Moody’s RMS Estimates $5-7B in Economic Losses from California Flooding

Moody's RMS® estimates total economic losses in the United States from the recent California flooding at $5-7 billion.

Source: RMS | Published on January 25, 2023

California flooding losses

Moody’s RMS®, the world’s leading catastrophe risk modeling and solutions firm, estimates total economic losses in the United States from the recent California flooding at $5-7 billion. This estimate accounts for inland flood impacts in the United States, as well as infrastructure damage. The insured losses are expected to range between $0.5 billion and $1.5 billion, including losses to the National Flood Insurance Program (NFIP) and the private flood market.

The overall economic loss estimate is based on an event reconstruction using the Moody’s RMS U.S. Inland Flood HD Model, and it accounts for property damage, contents damage, and business interruption across residential, commercial, industrial, automobile, and infrastructure assets.

Beginning on December 26, 2022, a series of extratropical cyclones impacted the West Coast of the United States, causing heavy rainfall, overtopped rivers, flash floods, levee breaches, mudslides, fallen trees, debris flow, and heavy snow at high altitudes, as well as some wind damage.

A band of high atmospheric water vapor, also known as a ‘atmospheric river,’ exacerbated the rainfall associated with these extratropical cyclones.

California’s rainfall intensity was so intense that several locations in central California set new three-week rainfall records, and some locations received their annual average rainfall totals in less than one month.

Water depths in the San Lorenzo River upstream of Santa Cruz rose by more than 16 feet (4.87 meters) in less than eight hours, resulting in widespread flash floods and river overtopping. This was the deepest water recorded in the San Lorenzo River since records began 85 years ago.

Infrastructure damage was extensive, which is factored into economic loss estimates. State highways and local roads took the brunt of the damage caused by flooding and mudslides. Trees that had previously been stressed by dry conditions were uprooted by high water velocities, saturated soils, and strong winds, causing damage to power grids as well as cars and property.

Continuous rainfall and the combined effects of riverine-groundwater-coastal interactions resulted in prolonged flooding for certain California urban coastal areas.

Furthermore, the ongoing drought that precedes these extratropical cyclone events adds another layer of complication for reservoir operators and residents. It is worth noting that 2022 was the second driest year in over 128 years for some areas (e.g., Santa Cruz) and was classified as ‘extreme drought’ by the National Integrated Drought Information System.

Despite significant increases in major reservoir and snowpack water levels, California is unlikely to be out of the drought, particularly when it comes to aquifer replenishment, given the previous three years of extreme drought and excessive groundwater withdrawals.

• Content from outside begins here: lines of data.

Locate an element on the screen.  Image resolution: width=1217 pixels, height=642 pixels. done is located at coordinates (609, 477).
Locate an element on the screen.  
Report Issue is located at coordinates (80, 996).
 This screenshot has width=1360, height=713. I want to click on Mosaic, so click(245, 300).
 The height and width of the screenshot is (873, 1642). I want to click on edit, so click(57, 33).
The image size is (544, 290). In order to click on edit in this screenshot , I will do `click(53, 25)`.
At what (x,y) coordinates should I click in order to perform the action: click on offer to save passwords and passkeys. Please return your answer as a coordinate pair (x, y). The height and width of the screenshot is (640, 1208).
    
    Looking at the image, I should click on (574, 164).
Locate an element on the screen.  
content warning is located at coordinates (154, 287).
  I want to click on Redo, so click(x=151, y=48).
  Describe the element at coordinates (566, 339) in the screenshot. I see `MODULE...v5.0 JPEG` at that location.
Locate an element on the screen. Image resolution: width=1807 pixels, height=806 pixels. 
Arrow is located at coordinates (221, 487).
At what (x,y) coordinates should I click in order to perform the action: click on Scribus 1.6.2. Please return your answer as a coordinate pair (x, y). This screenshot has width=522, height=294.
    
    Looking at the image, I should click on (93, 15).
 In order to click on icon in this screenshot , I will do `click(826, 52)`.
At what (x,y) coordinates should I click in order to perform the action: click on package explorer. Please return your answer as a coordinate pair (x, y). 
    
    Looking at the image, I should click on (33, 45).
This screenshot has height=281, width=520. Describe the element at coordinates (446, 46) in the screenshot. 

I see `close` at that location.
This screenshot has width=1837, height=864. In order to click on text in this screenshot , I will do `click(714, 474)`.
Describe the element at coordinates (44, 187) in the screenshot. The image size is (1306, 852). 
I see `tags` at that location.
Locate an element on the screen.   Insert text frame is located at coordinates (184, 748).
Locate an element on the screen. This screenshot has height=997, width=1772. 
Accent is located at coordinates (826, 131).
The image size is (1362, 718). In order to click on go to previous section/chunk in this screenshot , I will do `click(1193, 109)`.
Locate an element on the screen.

These storms produced high-intensity rainfall, with a large proportion of it falling into the ocean, whereas aquifers generally recharge gradually from less intense rainfall systems and snow melt.

“To put this event in historical perspective with the 1862 ARkStorm, although some impacted areas are similar, the ARkStorm produced much more severe precipitation, for example, 35 inches (88.9 centimeters) of precipitation in San Francisco compared to ~ 15 inches (38 centimeters) from this event. “The presence of flood defenses, which were mostly absent in 1862, is another important mitigating factor for this event,” said Mohsen Rahnama, Chief Risk Modeling Officer, Moody’s RMS.

Insurance is expected to cover only a small portion of the economic damage. The number of California households with flood insurance is less than 2%, a figure that has been steadily declining. There were only 193,281 residential National Flood Insurance Program (NFIP) policies in place as of August 2022, representing a 5% decrease from 2021.

Only homeowners with a government-backed loan who live in Special Flood Hazard Areas (SFHAs) are required to purchase flood insurance. However, these SFHA ‘flood zones’ do not always reflect current flood risk, are backward-looking, and are rarely revised.

Other factors influencing flood insurance take-up rates include, but are not limited to, affordability, the misconception that flood insurance is covered under a standard homeowners’ policy, and a lack of understanding of the associated costs incurred from flooding.

“Extreme drought leads to soil compaction, which means less infiltration and more runoff, resulting in less aquifer recharge and a higher risk of flooding,” Firas Saleh, Director, Product Management, Moody’s RMS, concluded. Today, nowhere in California is safe from flooding. If this extreme rainfall and subsequent damage have taught us anything, it’s that even perceived low-risk flood zones are still flood zones. It may overflow if it rains.”